## Provided passage

-*-*-

Historical Oakland: local musicians once ruled venues

By Brian Dollard

On a Saturday in October 1978, a crowd of Pitt students, steel mill workers and music… This is the first of two parts. See Part II.

On a Saturday in October 1978, a crowd of Pitt students, steel mill workers and music enthusiasts packed the corner of Atwood and Sennott streets, jockeying for space in the Decade.

After paying a $5 cover, those lucky enough to get in the entrance of the South Oakland bar were greeted with a wave of body heat, cigarette smoke and spilled Rolling Rock. Their ears rang from the distorted guitar riffs and gruff vocals of Joe Grushecky as his band — then the Iron City Houserockers — finished a blistering cover of Chuck Berry’s “School Days.”

Grushecky remembers the concert as monumental for the city, as well as Oakland. It was one night out of more than two decades of a thriving music scene in Oakland that brought in a diverse array artists, such as Bruce Springsteen and Black Flag.

“The f**king place was bonkers — there were lines around the block,” Grushecky said.

One bar patron at the Decade that evening was singer Meat Loaf.

“Meat Loaf was, literally and figuratively, the biggest rock star in America. We were on the same label at the time — Cleveland International Records. He came to see us play that night with all his handlers and managers, plus the record company people,” Grushecky said.

But the small Oakland bar could not accommodate the vast Meat Loaf entourage.

“The dressing room at the Decade was the freakin’ kitchen. It was maybe 8 feet wide, and Meat Loaf took up f**king half of it. There was probably 30 people crammed in there,” Grushecky said.

-*-*-

## Source material
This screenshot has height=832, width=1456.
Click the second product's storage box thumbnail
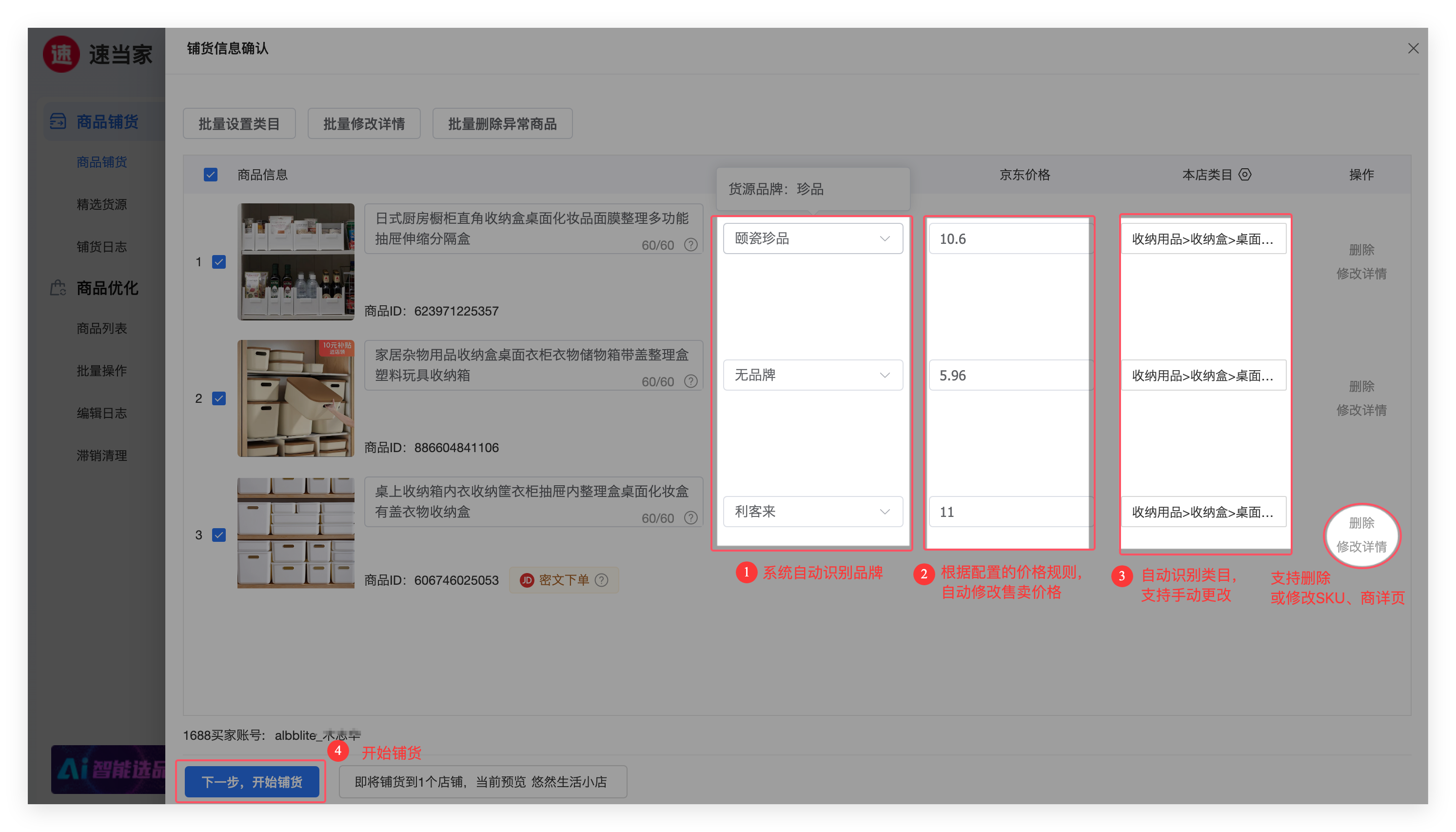click(x=295, y=398)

-*-*-

## Directive A
List every musician and band named in the article on Oakland's music scene.
## Directive B
Please print word for word the part of the article on Oakland's music scene from "Historical Oakland: local" to "in the Decade.".

## Task answer A
- Joe Grushecky
- Iron City Houserockers
- Chuck Berry
- Bruce Springsteen
- Black Flag
- Meat Loaf

## Task answer B
Historical Oakland: local musicians once ruled venues

By Brian Dollard

On a Saturday in October 1978, a crowd of Pitt students, steel mill workers and music… This is the first of two parts. See Part II.

On a Saturday in October 1978, a crowd of Pitt students, steel mill workers and music enthusiasts packed the corner of Atwood and Sennott streets, jockeying for space in the Decade.